A Level: Rearranging Equations into Y = mx + c

[Connor123]

Homework Statement

Hello, I recently started A level physics and have been given a HW to rearrange equations into Y = mx + c. I am struggling on what to do next once the independent variable as X is an inverse of the actual variable ( example below)
This may be a really easy question but id appreciate the help :)

Relevant Equations

c = fλ , rearrange into y = mx + c

c = fλ, where the dependent (y) variable is λ, and the independent variable (x) is f.

λ = c/f

c * 1/f = λ

Are you able to leave 1/f as equavalent to simply 'x', where the gradient would be c, or do you have to ensure 'x'/independent variable is actually f?

 

[PeroK]

Homework Statement: Hello, I recently started A level physics and have been given a HW to rearrange equations into Y = mx + c. I am struggling on what to do next once the independent variable as X is an inverse of the actual variable ( example below)
This may be a really easy question but id appreciate the help :)
Relevant Equations: c = fλ , rearrange into y = mx + c

c = fλ, where the dependent (y) variable is λ, and the independent variable (x) is f.

λ = c/f

c * 1/f = λ

Are you able to leave 1/f as equavalent to simply 'x', where the gradient would be c, or do you have to ensure 'x'/independent variable is actually f?

If I understand the question, you are simply asked to rename $\lambda \rightarrow y$ and $f \rightarrow x$.

 

[symbolipoint]

What you explain is completely obscure.

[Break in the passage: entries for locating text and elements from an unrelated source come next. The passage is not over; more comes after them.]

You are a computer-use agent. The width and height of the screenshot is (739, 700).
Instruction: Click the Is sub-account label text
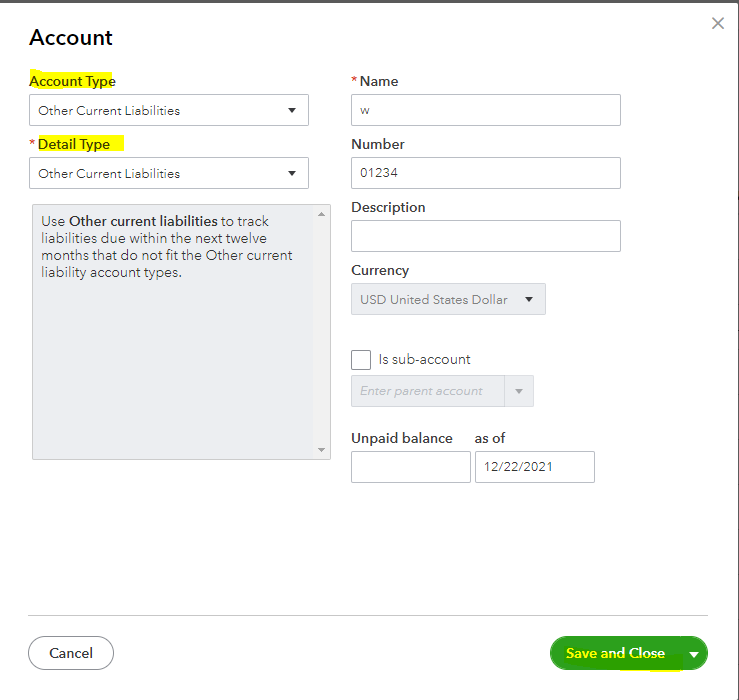pyautogui.click(x=424, y=359)
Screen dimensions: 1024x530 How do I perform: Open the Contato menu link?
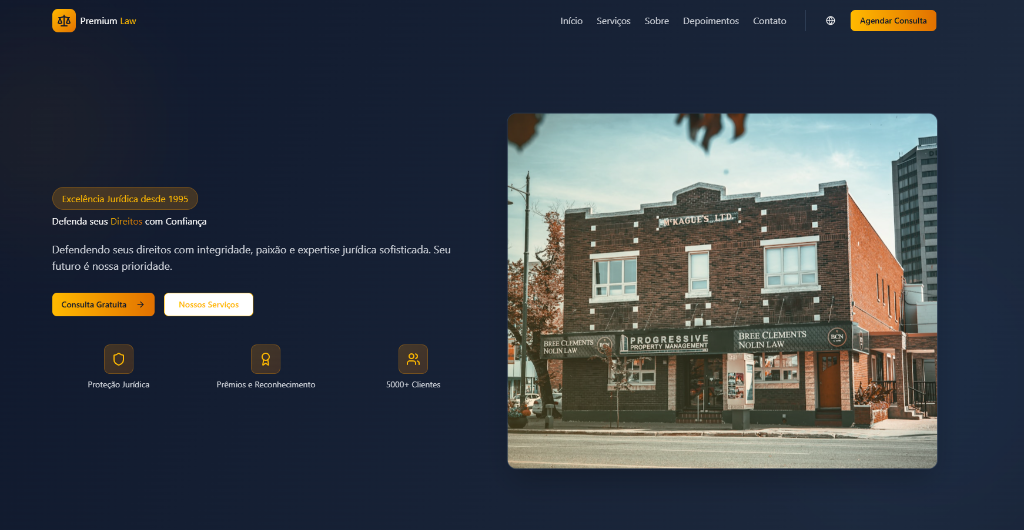[769, 21]

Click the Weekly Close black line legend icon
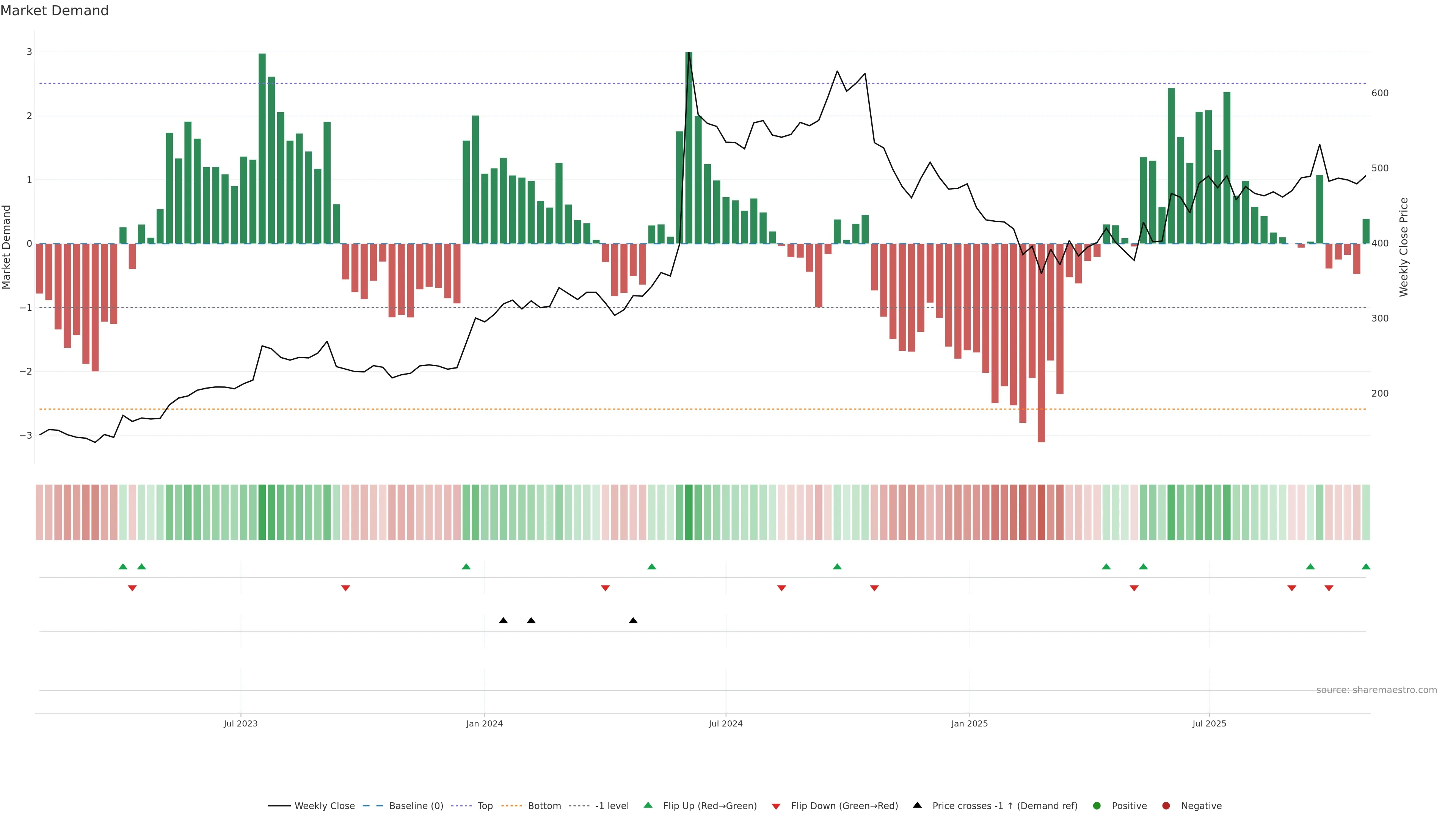coord(279,805)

No way to figure which variable is independent and which is independent in your equation c=fλ . Also not clear if you are or not, asking a simple algebra/arithmetic question.

 

[Connor123]

Sorry for lack of explanation, in this case dependent = λ while independent = f

so in the form y = mx + c, it would be 'λ = mf +c'

but what would the gradient be ?

 

[nasu]

The wavelength is inverse proportional to frequency. So, the x variable cannot be frequency.

 

[Connor123]

So simply put i've been given an equation that simply doesn't go into the form y = mx + c?

 

[PeroK]

Sorry for lack of explanation, in this case dependent = λ while independent = f

so in the form y = mx + c, it would be 'λ = mf +c'

but what would the gradient be ?

You have to decide what $c$ is in this case. It can't be both the constant in a linear equation and the speed of the wave. This is a weird question

If I was doing this question, I would look for $\lambda = af + b$, where we use $a, b$ instead of $m, c$.

Why use $m$ and $c$ in the first place? Why use $m$ for gradient? What's special about the letter $m$?

 

[nasu]

If you have a set of values for f and $\lambda$ you can plot $\lambda$ versus 1/f. So "y" will be $\lambda$ and "x" will be 1/f. The slope of the line of best fit will be the speed of the wave, c. There is no b here. Theoretically, the line should go through the origin.

 

[Connor123]

In this case we've been given no values, simply to change it, so as you say I assume the line would have no y - intercept, with the gradient of c. Thanks for all your help :)

 

[nasu]

I know you have no values. I just tried to explain what is the point of this exercise. The constant m (or c) is the slope of the line.

 

[PeroK]

So simply put i've been given an equation that simply doesn't go into the form y = mx + c?

Looks like it.

 

[haruspex]

Are you able to leave 1/f as equavalent to simply 'x', where the gradient would be c,

Yes, that is what you are expected to do.
In your experiment, or whatever, the independent variable may be f, but in graphing you are free to make the x coordinate 1/f.

 

[PeroK]

Yes, that is what you are expected to do.
In your experiment, or whatever, the independent variable may be f, but in graphing you are free to make the x coordinate 1/f.

I don't see that at all. $\frac 1 x$ is not the same as $x$.

 

[haruspex]

I don't see that at all. $\frac 1 x$ is not the same as $x$.

Sure, but "x" is being used in two different ways in post 1. In one usage it is the x coordinate in a graph of the form y=mx+c. In " and the independent variable (x) is f", the OP seems to be using it as equivalent to "the independent variable". I suspect it was not used that way in the actual problem statement.

 

[PeroK]

Sure, but "x" is being used in two different ways in post 1. In one usage it is the x coordinate in a graph of the form y=mx+c. In " and the independent variable (x) is f", the OP seems to be using it as equivalent to "the independent variable". I suspect it was not used that way in the actual problem statement.

I admit I got really confused by the question.